Run GWAS of smoking - genetics-of-dna-methylation-consortium/godmc_phase2 GitHub Wiki

MODULE STATUS

Developers: Dr Eilis Hannon and Siyi Wang

Scripts status: Ready

Prerequisite scripts: 00-setup_folders.sh, 01-check_data.sh, 02-snp_data.sh, 03a-methylation_variables.sh 10a-gwas_aar.sh 10b-heritability_aar.sh

Data upload method: Manual upload to GoogleDrive

Run GWAS of smoking exposure

A Genome-Wide Association Study (GWAS) will also be conducted for smoking using a DNA methylation-derived phenotype for smoking exposure.

The smoking score will be estimated from the DNA methylation data that captures cumulative exposure to smoking and used as a phenotype in a GWAS. Analyses will be adjusted for cell composition, sex and age where these covariates vary across your sample. Please make sure you've run the 01-check_data.sh, 02-snp_data.sh and 03a-methylation_variables.sh and 10a-gwas_aar.sh and 10b-heritability_aar.sh before you run the following scripts. This script might take 5-10 minutes to complete for a cohort with a sample size < 1000.

To run the GWAS, run the following script:

./11a-gwas_smoking.sh -c /path/to/your/config/file

The script will:

Confirm if cell composition has been estimated.
Generate phenotype (smoking score adjusted for relevent covariates)
Perform fastGWA on adjusted smoking score.
Generate Manhattan plots, QQ plots based on the GWAS result.

Please check the following graphs:

results/11/gwas_smoking_manhattan.pdf - This graph displays SNPs with a P-value less than 0.01. The y-axis(starts from 2) represents the -log10 of the P-value, while the x-axis indicates the position on the chromosome. Please make sure the Manhatten plot contains data points. Here is an example:

results/11/gwas_smoking_qqplot.png - This plot showcases observed P-values for each SNP, sorted from largest to smallest and plotted against expected values from a theoretical χ2-distribution.

Heritability of smoking exposure

Since the SNP heritability measures the proportion of phenotypic variance explained by all measured SNPs, accurate estimation of SNP heritability can help us better understand the degree to which measured genetic variants influence phenotypes. The script will take < 30s.

To run the heritability analyses, execute the following script:

./11b-heritability_smoking.sh -c /path/to/your/config/file

For each phenotype, the result will be saved in the .hsq file under the results/11 folder. More details about .hsq file can be found in GCTA.

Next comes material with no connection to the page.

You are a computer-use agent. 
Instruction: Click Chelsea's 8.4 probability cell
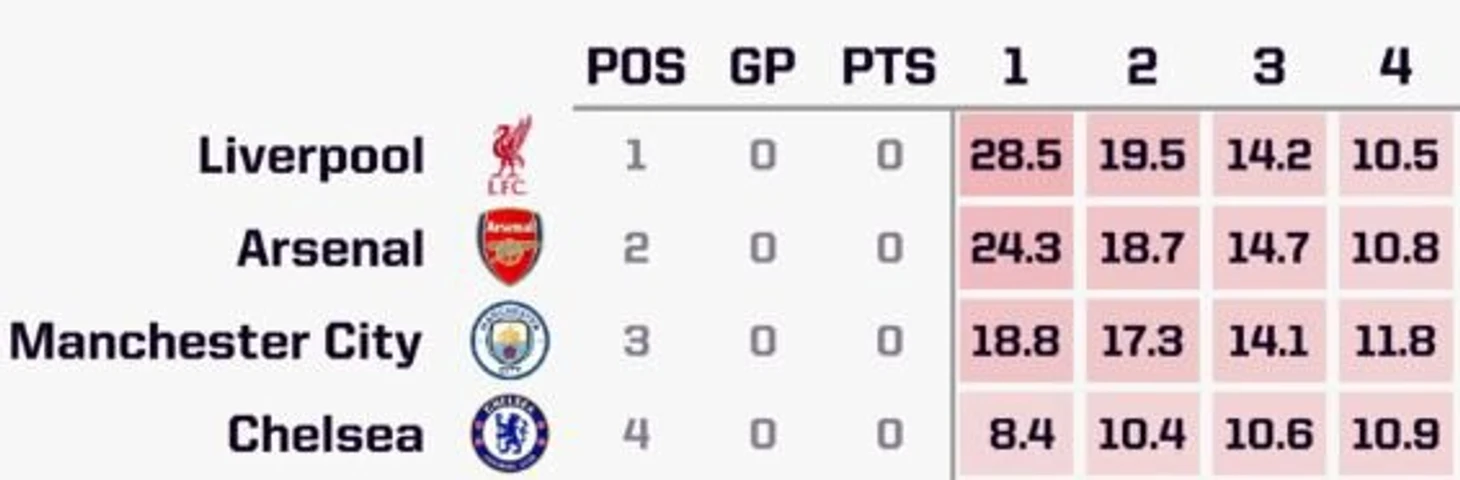pos(1015,433)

In the .hsp file, there are 10 parameters:

V(G) is the genetic variance;
V(e) is the environmental variance;
Vp is the phenotypic variation;
V(G)/Vp is the heritability;
logL is the log likelihood for the full model;
logL0 is the log likelihood for the residual model;
LRT is 2[logL - logL0] which is distributed as a mixture of 0;
df is the degreed of freedom for chi-squared;
Pval is the p value;
n is the sample size;

Here is the example:

Check, compress and encyrpt results files for upload

To check that everything ran successfully and compress all the output files from 10 and 11, please run:

./11c-check_compress_data.sh -c /path/to/your/config/file

This indicates that two compressed files, namely AgeSmokGWAS2025_${study_name}.tgz.md5sum and AgeSmokGWAS2025_${study_name}.tgz.gpg, have been successfully generated and are now ready for upload to the GoogleDrive. Please follow the steps below to finish the upload:

Please download them to your local machine first;
Please upload the AgeSmokGWAS2025_${study_name}.tgz.md5sum and AgeSmokGWAS2025_${study_name}.tgz.gpg via this link https://drive.google.com/drive/folders/1CvrU4qDNJSS2J8a_MtlGm33UCDzVby5Y?usp=drive_link;

Please note that this step replaces the need to use the check_upload.sh script.

Thank you so much. We hope you've enjoyed running our pipeline.